[Continuous surveillance of antimicrobial resistance among nosocomial gram-negative bacilli from intensive care units in China].Zhonghua Yi Xue Za Zhi. 2003 Mar 10; 83(5):375-81.ZY
To investigate the change of antimicrobial resistance among nosocomial gram-negative bacilli, especially those of Enterobacteriaceae isolated from intensive care units from 1994 to 2001 in China.
E test was made to determine the minimal inhibitory concentrations (MIC) of 10 279 isolates of gram-negative bacilli (including 5 829 strains of bacilli of Enterobacteriaceae) from 32 hospitals in China from 1994 to 2001.

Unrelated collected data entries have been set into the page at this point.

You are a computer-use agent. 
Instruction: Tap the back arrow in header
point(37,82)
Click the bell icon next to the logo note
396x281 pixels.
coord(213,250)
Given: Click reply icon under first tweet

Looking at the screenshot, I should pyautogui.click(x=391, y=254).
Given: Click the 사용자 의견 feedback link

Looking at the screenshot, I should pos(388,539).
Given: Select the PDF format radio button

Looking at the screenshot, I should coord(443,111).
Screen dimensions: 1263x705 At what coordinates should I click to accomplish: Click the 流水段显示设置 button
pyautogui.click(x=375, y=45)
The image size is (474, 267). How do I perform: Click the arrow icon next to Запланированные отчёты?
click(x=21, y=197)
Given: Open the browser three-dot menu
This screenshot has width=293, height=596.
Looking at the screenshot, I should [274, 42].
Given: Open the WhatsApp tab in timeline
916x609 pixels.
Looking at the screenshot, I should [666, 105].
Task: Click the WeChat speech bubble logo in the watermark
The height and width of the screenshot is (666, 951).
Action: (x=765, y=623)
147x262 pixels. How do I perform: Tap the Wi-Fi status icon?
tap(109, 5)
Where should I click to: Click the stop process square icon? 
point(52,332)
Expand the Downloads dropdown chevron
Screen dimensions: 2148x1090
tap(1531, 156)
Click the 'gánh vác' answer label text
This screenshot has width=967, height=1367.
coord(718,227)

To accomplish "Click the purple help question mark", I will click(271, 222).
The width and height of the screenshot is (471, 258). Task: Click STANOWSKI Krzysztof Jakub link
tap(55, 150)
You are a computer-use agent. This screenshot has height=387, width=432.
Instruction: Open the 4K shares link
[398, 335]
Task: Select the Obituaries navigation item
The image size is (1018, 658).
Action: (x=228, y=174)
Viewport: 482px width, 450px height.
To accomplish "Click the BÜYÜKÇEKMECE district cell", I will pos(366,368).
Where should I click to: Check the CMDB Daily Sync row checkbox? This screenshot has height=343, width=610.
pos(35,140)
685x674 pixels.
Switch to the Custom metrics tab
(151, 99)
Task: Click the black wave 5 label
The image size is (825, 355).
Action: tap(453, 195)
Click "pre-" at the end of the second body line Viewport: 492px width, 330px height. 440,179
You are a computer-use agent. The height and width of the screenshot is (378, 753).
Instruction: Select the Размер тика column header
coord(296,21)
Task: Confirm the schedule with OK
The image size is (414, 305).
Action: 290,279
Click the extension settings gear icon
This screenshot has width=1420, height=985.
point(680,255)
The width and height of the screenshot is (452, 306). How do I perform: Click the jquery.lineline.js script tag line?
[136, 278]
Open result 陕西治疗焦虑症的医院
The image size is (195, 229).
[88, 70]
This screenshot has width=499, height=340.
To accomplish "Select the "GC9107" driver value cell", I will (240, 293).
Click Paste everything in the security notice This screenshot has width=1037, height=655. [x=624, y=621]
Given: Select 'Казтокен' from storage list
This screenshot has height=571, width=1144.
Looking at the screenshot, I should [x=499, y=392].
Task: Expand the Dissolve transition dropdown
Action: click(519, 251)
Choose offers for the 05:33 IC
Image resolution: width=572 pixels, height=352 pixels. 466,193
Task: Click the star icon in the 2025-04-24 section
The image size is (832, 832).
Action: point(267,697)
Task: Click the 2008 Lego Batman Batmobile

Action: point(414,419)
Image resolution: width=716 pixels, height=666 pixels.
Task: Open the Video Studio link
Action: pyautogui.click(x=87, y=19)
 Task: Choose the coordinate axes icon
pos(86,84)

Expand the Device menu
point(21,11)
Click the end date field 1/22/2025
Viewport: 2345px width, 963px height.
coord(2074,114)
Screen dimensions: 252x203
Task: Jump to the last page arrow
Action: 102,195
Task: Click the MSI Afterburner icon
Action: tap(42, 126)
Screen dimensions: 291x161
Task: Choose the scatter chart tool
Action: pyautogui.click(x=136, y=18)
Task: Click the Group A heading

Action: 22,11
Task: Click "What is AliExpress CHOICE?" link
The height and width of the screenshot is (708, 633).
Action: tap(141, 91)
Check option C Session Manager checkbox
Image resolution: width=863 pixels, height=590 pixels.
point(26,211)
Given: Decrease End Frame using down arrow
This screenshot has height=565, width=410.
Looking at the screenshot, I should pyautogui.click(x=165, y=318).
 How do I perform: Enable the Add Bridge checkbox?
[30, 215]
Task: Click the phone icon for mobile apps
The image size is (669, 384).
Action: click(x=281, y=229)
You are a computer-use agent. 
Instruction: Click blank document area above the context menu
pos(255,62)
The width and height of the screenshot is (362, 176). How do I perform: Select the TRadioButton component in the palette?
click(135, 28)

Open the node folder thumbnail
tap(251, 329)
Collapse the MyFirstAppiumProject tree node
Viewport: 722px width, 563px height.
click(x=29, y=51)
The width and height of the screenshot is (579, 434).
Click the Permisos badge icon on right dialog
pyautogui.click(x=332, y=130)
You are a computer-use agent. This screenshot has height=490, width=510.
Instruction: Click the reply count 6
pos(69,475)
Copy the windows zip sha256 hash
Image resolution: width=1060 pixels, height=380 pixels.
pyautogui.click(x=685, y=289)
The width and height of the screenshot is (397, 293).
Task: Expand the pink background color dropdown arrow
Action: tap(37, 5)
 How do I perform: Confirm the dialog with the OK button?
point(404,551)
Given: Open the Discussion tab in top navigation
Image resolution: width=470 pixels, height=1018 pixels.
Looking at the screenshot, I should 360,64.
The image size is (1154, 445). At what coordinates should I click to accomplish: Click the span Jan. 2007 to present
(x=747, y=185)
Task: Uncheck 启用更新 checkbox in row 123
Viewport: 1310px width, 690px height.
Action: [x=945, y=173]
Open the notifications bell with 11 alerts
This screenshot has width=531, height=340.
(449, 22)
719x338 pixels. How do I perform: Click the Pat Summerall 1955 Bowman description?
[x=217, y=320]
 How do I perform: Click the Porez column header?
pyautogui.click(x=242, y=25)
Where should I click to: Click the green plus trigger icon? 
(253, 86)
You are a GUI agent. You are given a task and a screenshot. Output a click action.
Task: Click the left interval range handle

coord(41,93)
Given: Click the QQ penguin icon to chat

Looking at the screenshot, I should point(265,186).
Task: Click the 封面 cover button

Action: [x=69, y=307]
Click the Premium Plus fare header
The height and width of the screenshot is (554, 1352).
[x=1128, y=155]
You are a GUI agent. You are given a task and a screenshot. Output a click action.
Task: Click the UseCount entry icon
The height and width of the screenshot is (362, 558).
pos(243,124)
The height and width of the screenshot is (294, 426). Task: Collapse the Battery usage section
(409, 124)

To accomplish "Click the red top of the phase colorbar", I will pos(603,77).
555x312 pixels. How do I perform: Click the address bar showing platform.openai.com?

The most common pathogens were Pseudomonas aeruginosa; Escherichia coli, Klebsiella spp, Acinetobacter spp. Enterobacter spp, and Stenotrophomonas maltophilia. The most common pathogens in respiratory tract specimens were Pseudomonas aeruginosa (25%), Klebsiella pneumoniae (18%), and Acinetobacter baumanni (11%). The most common pathogens in blood and urine specimens were Escherichia coli, Klebsiella pneumoniae, and Pseudomonas aeruginosa. The antibiotic remaining the most active against all of the gram-negative bacilli for 7 years was imipenem (with a susceptibility rate of 87%), followed by cefoperazone/sulbactam (however, with a susceptibility rate decreasing from 86% to 75%), amikacin (75%), ceftazidime (73%), cefepime (72%), and piperacillin/tazobactam (71%). The susceptibility rate of Escherichia coli Klebsiella pneumoniae to imipenem remained 98% with a MIC(90) of 0.5 micro g/ml during the 7 years, much higher than those to amikacin (84%), ceftazidime (83%), cefoperazone/sulbactam (83%), piperacillin/tazobactam (80%), and cefepime (80%). The susceptibility rate of these two species to cefoperazone/sulbactam decreased from 90% in 1996 to 74% in 2001. While the susceptibility to cefotaxime and ceftriaxone decreased from 82% to 57%. The susceptibility rate of Escherichia coli to ciprofloxacin decreased from 54% to 25% and that of Klebsiella pneumoniae to ciprofloxacin decreased from 90% to 75%. The prevalence of extended spectrum beta-lactamases in these two species increased from 11% in 1994 to 34% in 2001. The most active antibiotics against Enterobacter cloacae were imipenem, cefepime, amikacin with the susceptible rates of 95%, 76%, and 70%, respectively; the susceptibility rates of Citrobacter freundii to imipenem, cefepime, amikacin, and cefoperazone/sulbactam were 94%, 80%, 80%, and 78% respectively. Only 40% approximately 60% isolates of Enterobacter cloacae and Citrobacter freundii were susceptible to third-generation cephalosporins.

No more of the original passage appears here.